Stored items from a collection:
/---

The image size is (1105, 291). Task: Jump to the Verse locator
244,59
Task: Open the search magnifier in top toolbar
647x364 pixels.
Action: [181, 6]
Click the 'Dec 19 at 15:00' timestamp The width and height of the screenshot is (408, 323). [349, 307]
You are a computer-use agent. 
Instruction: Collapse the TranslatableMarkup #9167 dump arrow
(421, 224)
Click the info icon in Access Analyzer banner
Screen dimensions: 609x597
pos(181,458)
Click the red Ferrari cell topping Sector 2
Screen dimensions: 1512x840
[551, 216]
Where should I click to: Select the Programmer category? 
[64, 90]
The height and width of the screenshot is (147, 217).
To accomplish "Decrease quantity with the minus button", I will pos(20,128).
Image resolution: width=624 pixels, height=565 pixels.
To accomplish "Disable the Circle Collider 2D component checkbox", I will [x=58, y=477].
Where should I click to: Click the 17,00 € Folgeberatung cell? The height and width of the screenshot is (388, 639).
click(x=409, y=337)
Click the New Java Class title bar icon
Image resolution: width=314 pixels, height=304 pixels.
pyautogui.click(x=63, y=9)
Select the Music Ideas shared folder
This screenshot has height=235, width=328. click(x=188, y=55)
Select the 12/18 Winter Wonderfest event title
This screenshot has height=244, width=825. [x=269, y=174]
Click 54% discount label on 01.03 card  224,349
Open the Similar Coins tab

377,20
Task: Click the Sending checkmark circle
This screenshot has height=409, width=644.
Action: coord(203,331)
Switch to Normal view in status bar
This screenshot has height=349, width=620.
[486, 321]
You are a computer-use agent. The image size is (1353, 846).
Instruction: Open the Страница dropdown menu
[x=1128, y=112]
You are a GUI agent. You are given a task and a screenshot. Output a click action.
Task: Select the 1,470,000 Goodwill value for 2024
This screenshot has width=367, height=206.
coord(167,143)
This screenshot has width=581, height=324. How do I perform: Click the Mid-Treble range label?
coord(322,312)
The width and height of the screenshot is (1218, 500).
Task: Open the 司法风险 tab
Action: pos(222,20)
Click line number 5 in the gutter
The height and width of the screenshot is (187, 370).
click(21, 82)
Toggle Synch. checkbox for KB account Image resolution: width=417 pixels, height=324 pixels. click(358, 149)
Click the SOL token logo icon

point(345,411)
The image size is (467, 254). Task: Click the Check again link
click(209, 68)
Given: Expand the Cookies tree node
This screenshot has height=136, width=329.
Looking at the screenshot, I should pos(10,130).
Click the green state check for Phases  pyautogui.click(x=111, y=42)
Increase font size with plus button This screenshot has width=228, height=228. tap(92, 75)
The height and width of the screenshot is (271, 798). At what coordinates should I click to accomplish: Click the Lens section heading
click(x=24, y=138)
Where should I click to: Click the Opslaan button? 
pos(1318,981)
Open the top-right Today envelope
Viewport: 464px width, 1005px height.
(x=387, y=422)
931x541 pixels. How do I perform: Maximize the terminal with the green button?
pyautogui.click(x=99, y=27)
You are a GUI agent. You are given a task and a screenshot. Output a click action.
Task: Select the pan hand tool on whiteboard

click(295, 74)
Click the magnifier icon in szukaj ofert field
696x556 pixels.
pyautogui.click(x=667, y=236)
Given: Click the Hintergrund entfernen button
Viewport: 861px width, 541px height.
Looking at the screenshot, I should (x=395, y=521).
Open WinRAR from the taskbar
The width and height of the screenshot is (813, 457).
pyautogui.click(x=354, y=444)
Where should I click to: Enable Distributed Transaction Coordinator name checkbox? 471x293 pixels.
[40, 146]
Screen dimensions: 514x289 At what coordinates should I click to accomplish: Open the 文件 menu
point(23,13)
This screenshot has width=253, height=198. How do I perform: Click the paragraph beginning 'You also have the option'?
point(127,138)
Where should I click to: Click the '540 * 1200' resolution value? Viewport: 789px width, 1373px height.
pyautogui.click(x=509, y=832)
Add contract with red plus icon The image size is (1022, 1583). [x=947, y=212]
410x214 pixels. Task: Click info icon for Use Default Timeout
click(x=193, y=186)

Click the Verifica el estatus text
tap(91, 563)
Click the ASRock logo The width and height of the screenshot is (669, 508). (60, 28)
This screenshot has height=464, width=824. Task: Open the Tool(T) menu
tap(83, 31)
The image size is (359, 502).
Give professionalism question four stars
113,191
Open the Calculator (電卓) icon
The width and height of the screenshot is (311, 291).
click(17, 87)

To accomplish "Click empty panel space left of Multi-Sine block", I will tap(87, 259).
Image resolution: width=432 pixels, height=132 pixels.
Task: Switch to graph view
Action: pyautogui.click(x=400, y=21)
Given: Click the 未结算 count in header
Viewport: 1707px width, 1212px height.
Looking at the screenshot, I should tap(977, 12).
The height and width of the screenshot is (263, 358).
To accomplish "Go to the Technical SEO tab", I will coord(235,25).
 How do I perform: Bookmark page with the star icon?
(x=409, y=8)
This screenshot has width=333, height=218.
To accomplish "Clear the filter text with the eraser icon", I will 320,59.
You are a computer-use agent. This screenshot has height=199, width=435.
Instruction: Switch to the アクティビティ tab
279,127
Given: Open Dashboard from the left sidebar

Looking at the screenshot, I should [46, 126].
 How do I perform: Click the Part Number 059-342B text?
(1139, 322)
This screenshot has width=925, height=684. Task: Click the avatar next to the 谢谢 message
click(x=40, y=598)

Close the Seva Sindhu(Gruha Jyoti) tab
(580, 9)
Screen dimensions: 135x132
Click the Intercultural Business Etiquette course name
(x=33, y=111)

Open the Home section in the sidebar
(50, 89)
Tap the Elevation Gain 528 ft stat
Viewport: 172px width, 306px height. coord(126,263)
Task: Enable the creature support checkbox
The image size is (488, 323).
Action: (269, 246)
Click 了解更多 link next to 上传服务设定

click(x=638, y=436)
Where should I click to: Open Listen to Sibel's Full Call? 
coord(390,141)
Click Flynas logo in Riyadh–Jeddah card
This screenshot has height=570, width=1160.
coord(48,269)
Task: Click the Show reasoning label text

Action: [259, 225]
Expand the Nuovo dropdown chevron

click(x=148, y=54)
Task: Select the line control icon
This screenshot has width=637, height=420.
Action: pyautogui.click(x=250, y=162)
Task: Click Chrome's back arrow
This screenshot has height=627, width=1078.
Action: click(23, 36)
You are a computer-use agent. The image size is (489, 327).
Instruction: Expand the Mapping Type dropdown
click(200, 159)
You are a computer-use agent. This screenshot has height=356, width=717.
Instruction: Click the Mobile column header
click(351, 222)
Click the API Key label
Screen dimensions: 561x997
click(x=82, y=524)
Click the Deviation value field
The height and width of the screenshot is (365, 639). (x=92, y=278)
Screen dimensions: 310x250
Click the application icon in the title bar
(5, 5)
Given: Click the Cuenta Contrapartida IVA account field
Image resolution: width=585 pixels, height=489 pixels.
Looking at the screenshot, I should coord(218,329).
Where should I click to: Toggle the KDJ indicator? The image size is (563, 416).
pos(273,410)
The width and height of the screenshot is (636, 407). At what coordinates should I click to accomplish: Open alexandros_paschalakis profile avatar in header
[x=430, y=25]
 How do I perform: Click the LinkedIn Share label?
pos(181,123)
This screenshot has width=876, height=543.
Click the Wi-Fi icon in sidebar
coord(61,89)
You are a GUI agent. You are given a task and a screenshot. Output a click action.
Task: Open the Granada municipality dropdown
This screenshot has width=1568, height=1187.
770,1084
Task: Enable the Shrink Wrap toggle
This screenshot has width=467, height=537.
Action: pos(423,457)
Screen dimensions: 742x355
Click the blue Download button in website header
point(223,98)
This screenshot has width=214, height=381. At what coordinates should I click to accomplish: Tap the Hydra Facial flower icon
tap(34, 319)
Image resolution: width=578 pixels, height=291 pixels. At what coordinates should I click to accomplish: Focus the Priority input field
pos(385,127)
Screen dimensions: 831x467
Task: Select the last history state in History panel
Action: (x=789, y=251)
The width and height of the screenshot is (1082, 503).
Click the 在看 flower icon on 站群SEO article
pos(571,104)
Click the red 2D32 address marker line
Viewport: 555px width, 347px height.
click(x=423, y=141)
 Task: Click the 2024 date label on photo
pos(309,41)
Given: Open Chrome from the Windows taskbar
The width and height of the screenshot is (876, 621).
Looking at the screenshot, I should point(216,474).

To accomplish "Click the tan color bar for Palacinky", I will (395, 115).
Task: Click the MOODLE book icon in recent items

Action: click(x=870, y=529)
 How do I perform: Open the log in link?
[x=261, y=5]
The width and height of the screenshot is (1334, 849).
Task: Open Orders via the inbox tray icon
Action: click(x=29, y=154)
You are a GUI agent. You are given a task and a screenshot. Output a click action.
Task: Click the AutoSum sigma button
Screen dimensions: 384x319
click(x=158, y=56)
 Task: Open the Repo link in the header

\---

■ Instructions to follow ■
A line counts if it holds the word "card". How many lines of the entries count? Give the number only.

■ Response for this exercise ■
2